Антибактериальные препараты
Все препараты, применявшиеся в тестах, были в виде порошков лабораторного качества: ампициллин (Sigma Chemical Co., St Louis, MO), СМКС/ТМП (Sigma Chemical Co.), нитрофурантоин (Procter&Gamble Inc., Cincinnati, OH), ципрофлоксацин (Bayer Inc., Toronto, ON) и левофлоксацин (Ortho–McNeil Pharmaceuticals, Toronto, ON).
Исследование чувствительности
к антибиотикам
Чувствительность к препаратам определяли в соответствии с рекомендациями Национального Комитета по клиническим лабораторным стандартам (НККЛС) методом микроразведений в бульоне М7–А6 [21]. Панели для микроразведений, с катионно уравновешенным бульоном Mueller–Hinton (Ca2+, 25 мкг/мл; Mg2+, 12,5 мкг/мл) были приготовлены в координирующем центре и содержали удваивающиеся концетрации исследованных антибактериальных препаратов [21]. Объем лунки составлял 100 мкл, бактерии добавляли в количестве 5х105 колониеобразующих единиц в мл. Результаты оценивали после 16–20 часов инкубации при температуре окружающего воздуха 35°С. Минимальную ингибирующую концентрацию (МИК) определяли как наименьшую концентрацию препарата, угнетавшую видимый рост микроорганизмов [11]. При оценке результатов применяли пороговые значения, рекомендованные НККЛС, в частности: ампициллин (чувствительный <8 мкг/мл, умеренно чувствительный 16 мкг/мл и резистентный >32 мкг/мл), сульфаметоксазол/триметоприм (СМКС/ТМП) (чувствительный <2/38 мкг/мл и резистентный >4/76 мкг/мл), нитрофурантоин (чувствительный <32 мкг/мл, умеренно чувствительный 64 мкг/мл и резистентный >128 мкг/мл), ципрофлоксацин (чувствительный <1 мкг/мл, умеренно чувствительный 2 мкг/л и резистентный >4 мкг/мл) и левофлоксацин (чувствительный <2 мкг/мл, умеренно чувствительный 4 мкг/мл и резистентный >8 мкг/мл) [22].
Статистический анализ
Значения р были рассчитаны с применением c2 для двузначных показателей, теста Манна–Уитни (Mann– Whitney) для дискретных величин и t–теста Стьюдента (Student’s t–test) для непрерывных величин.
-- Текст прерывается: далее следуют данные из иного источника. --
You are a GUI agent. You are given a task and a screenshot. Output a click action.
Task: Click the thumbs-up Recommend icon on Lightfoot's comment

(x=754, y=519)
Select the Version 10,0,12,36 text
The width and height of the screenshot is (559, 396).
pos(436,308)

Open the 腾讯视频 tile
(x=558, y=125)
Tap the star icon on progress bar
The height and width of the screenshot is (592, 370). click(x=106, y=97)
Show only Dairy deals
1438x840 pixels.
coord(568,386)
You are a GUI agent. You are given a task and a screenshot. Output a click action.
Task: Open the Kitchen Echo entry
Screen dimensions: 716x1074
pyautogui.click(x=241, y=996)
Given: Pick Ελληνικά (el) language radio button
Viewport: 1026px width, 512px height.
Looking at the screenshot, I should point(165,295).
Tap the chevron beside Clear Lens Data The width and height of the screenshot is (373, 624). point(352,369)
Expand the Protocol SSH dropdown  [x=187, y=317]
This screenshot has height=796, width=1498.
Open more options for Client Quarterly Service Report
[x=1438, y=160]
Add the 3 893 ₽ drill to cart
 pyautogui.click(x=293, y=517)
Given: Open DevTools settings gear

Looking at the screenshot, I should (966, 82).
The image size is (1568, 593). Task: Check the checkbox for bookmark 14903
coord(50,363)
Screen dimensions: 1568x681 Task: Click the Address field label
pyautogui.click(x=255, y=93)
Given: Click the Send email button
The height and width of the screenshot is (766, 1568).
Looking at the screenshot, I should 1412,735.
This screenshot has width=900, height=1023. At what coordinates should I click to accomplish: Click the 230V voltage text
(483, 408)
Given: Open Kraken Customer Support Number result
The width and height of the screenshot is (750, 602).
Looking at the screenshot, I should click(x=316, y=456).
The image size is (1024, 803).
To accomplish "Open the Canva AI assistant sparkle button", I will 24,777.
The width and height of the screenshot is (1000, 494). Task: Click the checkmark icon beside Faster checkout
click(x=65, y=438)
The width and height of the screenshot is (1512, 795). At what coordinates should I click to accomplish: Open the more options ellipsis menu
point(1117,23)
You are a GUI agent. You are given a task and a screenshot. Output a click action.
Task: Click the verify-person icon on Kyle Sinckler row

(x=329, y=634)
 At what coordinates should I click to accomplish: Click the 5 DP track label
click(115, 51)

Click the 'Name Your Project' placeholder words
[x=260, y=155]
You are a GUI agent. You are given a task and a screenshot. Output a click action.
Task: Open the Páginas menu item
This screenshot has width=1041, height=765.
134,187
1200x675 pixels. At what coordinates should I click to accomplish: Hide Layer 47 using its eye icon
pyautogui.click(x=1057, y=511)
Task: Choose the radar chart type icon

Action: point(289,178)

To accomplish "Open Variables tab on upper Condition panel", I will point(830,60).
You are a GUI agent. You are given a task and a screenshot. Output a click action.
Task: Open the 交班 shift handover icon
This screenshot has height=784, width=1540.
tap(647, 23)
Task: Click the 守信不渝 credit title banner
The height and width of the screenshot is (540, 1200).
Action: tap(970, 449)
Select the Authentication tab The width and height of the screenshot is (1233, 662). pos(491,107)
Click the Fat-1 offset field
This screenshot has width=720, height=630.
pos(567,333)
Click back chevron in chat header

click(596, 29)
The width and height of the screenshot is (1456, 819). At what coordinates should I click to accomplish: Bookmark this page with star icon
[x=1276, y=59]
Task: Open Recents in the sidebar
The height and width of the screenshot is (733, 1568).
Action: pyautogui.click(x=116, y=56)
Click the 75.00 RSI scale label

Достоверными считали значения р<0,05.
Результаты
Характеристики пациентов
Характеристики больных, у которых были получены образцы мочи, представлены в таблице 1. Средний возраст составил 48,3 лет (разброс значений от 1 месяца до 99 лет). У женщин в возрасте 15–50 лет были получены 39,3% изолятов, а у мужчин и женщин в возрасте от 65 лет и старше – 34,1% изолятов. В США получены 75,1% изолятов и в Канаде 24,9%.
Бактериологические
характеристики изолятов
Бактериологические характеристики 1990 изолятов, из которых 1494 (75,1%) получены в США и 496 (24,9%) в Канаде, представлены в таблице 2. Escherichia coli составила 57,5% от всех изолятов и данный показатель не различался в США и Канаде. Наиболее частыми возбудителями (>1%) также являлись Klebsiella pneumoniae (12,4%), Enterococcus spp. (6,6%), Proteus mirabilis (5,4%), Pseudomonas aeruginosa (2,9%), Citrobacter spp. (2,7%), Staphylococcus aureus (2,2%), Enterobacter cloacae (1,9%), коагулаза–негативные стафилококки (1,3%), Staphylococcus saprophyticus (1,2%), Klebsiella spp. (1,2%), Enterobacter aerogenes (1,1%) и Streptococcus agalactiae (1,0%). Существенных различий в бактериологических данных между Американскими и Канадскими центрами выявлено не было. В целом значимые различия также отсутствовали между разными центрами, за исключением выраженного преобладания Enterococcus spp. в Альберте (Канада).
Резистентность выделенных
изолятов к антибиотикам
В таблице 3 представлены данные о резистентности выделенных в США и Канаде изолятов к антибактериальным препаратам. Среди всех 1990 образцов к ампициллину были резистентны 45,9%, к СМКС/ТМП – 20,4%, нитрофурантоину – 14,3%, ципрофлоксацину – 9,7% и левофлоксацину – 8,1% (табл. 3). В целом резистентность ко всем исследованным препаратам среди возбудителей, выделенных в США, была выше по сравнению с выделенными в Канаде (p<0,05).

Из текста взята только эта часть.